DeepMind recently came out with a fascinating paper Targeted Free Energy Estimation Via Learned Mappings that proposes a technique to help with this problem. The idea is to use a normalizing flow that transforms state A
to state A'
that has higher overlap with B
. A normalizing flow is a type of deep network that evolves probability distributions. The DeepMind paper trains a normalizing flow for a simple solute-solvent system. Training data is generated by a MD simulation and used to train the normalizing flow. Results on this simple system show that the use of then normalizing flow appears to considerably speed up the convergence of the system.
Proposed Changes
I propose we should add support for deep FEP models in DeepChem. Doing this would require the following steps:
- Adding support for normalizing flows: Normalizing flows behave a little differently from our supervised/metalearning/RL models since they evolve distributions. This would require some new infrastructure. There are luckily a number of reference normalizing flow implementations out there already which have permissive licenses (https://github.com/tonyduan/normalizing-flows), so we could likely leverage this code to build out some infrastructure.

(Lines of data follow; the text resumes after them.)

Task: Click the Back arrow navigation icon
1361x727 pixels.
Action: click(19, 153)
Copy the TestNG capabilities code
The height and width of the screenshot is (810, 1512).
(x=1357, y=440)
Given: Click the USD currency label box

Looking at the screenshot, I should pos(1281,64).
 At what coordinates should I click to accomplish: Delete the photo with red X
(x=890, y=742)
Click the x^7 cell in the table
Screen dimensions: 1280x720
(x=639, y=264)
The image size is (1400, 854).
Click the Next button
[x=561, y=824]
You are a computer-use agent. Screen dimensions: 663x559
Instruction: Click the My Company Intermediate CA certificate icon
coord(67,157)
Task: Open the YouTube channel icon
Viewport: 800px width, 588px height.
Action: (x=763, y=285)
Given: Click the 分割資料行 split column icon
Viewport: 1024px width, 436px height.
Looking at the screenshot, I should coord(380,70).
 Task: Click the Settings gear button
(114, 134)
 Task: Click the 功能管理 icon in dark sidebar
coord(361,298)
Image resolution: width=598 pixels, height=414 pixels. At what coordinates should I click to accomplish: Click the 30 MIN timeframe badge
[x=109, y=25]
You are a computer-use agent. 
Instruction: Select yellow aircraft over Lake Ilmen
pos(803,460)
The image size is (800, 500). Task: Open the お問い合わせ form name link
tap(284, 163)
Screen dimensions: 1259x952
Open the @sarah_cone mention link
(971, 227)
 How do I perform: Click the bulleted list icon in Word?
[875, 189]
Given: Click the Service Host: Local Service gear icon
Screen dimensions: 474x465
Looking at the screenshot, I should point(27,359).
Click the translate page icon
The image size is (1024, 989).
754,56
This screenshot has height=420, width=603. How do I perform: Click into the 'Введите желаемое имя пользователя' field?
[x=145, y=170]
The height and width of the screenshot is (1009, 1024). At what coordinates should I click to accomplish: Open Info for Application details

- This code should probably go in
dc.models
although if models are different enough, we might need to make adc.normflow
submodule like we have fordc.rl
anddc.metalearning
.
- This code should probably go in
- We need to add additional metrics suitable for normalizing flow training and evaluation to
dc.metrics
. - We need to add new loss functions, the LBAR (Learned Bennett Acceptance Ratio) and LFEP (Learned Free Energy Perturbations) as defined in the DeepMind paper.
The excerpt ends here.